▸ **EXTRACTED DATA**:
_ _ _ _ _

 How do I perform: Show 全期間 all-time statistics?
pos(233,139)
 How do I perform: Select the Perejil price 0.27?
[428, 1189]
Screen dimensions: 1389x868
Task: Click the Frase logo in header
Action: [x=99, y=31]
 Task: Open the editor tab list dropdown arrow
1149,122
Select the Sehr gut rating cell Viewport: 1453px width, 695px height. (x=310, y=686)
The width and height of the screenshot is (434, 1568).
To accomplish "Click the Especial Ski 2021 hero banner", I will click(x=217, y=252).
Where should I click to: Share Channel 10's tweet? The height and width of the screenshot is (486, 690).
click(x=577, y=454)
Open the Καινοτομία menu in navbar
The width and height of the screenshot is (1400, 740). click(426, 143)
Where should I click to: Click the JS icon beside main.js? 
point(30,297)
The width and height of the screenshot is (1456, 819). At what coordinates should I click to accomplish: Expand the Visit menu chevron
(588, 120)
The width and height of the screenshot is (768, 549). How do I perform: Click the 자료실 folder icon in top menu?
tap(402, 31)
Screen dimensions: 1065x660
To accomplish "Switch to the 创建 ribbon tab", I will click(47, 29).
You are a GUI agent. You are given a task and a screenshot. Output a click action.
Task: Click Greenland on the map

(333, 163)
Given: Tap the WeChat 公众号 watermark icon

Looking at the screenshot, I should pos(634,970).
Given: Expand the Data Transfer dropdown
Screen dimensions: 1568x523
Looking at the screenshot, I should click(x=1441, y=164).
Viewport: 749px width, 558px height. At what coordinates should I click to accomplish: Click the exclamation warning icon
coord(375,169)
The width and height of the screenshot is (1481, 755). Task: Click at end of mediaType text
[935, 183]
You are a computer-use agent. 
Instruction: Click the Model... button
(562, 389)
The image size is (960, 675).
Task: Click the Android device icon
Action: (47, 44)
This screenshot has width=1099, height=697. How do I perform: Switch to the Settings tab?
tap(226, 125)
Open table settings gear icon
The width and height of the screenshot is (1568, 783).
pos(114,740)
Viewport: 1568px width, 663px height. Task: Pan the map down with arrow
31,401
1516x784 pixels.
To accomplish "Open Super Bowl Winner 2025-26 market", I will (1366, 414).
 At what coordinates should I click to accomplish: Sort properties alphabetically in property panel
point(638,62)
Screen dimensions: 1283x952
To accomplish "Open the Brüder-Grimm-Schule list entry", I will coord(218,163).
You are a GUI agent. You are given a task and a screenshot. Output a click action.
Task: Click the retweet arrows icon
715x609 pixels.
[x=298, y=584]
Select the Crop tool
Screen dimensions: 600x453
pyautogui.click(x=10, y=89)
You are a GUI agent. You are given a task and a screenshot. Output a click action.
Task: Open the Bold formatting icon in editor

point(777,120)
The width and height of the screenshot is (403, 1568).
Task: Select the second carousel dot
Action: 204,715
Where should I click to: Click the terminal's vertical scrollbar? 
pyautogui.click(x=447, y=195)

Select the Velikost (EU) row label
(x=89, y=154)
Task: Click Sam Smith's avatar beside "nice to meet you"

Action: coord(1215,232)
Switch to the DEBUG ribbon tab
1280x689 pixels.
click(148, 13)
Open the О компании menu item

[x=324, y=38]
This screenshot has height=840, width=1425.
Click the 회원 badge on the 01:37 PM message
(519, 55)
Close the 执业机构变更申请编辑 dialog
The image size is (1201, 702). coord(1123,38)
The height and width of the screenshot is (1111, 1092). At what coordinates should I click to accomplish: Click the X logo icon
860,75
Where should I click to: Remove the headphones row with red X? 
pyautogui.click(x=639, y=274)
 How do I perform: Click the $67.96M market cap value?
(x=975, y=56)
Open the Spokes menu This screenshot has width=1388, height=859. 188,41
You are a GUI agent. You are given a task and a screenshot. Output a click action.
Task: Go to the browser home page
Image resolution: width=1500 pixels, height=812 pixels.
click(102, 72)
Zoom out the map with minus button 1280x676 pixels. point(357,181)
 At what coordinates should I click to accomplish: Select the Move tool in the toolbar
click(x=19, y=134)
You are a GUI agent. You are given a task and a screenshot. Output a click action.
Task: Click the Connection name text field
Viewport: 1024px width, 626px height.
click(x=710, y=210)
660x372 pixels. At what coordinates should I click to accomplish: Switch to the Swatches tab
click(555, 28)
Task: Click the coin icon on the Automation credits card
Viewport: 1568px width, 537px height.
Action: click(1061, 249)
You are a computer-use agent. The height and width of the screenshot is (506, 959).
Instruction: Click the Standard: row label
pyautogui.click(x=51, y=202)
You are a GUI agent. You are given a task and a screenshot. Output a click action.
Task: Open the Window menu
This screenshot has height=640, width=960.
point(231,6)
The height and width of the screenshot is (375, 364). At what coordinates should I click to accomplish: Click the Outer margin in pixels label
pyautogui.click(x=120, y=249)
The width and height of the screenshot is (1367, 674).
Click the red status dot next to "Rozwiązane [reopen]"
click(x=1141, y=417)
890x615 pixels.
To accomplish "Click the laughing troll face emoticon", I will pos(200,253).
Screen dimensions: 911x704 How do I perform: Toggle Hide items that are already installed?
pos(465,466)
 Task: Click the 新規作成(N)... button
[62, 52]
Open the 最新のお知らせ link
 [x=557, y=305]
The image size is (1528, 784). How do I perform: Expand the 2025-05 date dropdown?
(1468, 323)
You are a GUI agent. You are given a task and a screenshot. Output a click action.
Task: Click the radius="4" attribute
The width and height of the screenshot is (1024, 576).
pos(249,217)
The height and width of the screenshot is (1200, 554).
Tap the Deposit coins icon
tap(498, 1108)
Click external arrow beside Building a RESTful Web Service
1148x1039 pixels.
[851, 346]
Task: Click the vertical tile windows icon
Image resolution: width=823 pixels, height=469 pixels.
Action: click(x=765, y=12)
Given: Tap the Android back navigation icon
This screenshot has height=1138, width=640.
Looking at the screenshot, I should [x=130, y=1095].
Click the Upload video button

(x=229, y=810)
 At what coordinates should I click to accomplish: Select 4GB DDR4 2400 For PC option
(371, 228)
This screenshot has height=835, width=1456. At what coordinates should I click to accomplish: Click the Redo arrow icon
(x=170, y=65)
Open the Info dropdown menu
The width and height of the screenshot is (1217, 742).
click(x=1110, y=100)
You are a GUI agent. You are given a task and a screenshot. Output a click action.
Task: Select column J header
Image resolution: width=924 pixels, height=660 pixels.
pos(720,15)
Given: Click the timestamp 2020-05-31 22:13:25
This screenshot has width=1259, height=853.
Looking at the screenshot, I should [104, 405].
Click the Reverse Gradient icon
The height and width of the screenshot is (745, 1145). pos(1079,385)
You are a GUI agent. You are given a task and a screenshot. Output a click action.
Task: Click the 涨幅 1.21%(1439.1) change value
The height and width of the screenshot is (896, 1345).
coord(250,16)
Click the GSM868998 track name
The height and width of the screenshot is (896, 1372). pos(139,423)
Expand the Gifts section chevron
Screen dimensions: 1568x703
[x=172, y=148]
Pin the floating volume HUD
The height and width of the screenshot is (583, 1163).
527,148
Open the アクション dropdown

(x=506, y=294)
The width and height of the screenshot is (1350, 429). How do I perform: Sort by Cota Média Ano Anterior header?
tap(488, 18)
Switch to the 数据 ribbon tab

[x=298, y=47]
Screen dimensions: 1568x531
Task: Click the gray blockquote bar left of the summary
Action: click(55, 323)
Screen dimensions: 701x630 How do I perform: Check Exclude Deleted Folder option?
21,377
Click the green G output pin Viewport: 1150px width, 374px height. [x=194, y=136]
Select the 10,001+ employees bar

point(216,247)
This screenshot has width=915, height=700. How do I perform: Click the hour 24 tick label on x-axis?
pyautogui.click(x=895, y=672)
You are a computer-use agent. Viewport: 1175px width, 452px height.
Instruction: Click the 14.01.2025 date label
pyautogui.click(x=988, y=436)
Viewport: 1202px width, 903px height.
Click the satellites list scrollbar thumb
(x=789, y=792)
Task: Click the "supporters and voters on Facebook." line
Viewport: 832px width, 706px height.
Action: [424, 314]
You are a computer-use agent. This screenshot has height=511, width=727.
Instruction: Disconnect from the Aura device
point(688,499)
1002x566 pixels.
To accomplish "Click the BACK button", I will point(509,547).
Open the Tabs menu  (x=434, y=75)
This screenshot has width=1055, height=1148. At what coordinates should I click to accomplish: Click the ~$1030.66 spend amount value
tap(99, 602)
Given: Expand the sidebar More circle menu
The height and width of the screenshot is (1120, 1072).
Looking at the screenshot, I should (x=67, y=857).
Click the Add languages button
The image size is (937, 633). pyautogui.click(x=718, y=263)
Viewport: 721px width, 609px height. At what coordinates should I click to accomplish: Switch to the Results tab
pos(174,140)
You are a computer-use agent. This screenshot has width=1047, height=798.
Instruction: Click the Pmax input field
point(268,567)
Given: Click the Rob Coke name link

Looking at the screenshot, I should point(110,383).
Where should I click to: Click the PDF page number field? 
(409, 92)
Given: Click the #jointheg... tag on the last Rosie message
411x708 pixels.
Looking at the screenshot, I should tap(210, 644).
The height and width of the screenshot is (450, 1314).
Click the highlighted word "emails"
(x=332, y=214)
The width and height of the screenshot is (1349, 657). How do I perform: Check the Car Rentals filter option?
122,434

_ _ _ _ _

▸ **EXERCISE AIM**:
Copy back the listing above exactly, but only from the line with "Viewport: 1568px width, 537px height." through the line with "Task: Open the Window menu", both ends included.

▸ **OUTPUT OF THE EXERCISE**:
Viewport: 1568px width, 537px height.
Action: click(1061, 249)
You are a computer-use agent. The height and width of the screenshot is (506, 959).
Instruction: Click the Standard: row label
pyautogui.click(x=51, y=202)
You are a GUI agent. You are given a task and a screenshot. Output a click action.
Task: Open the Window menu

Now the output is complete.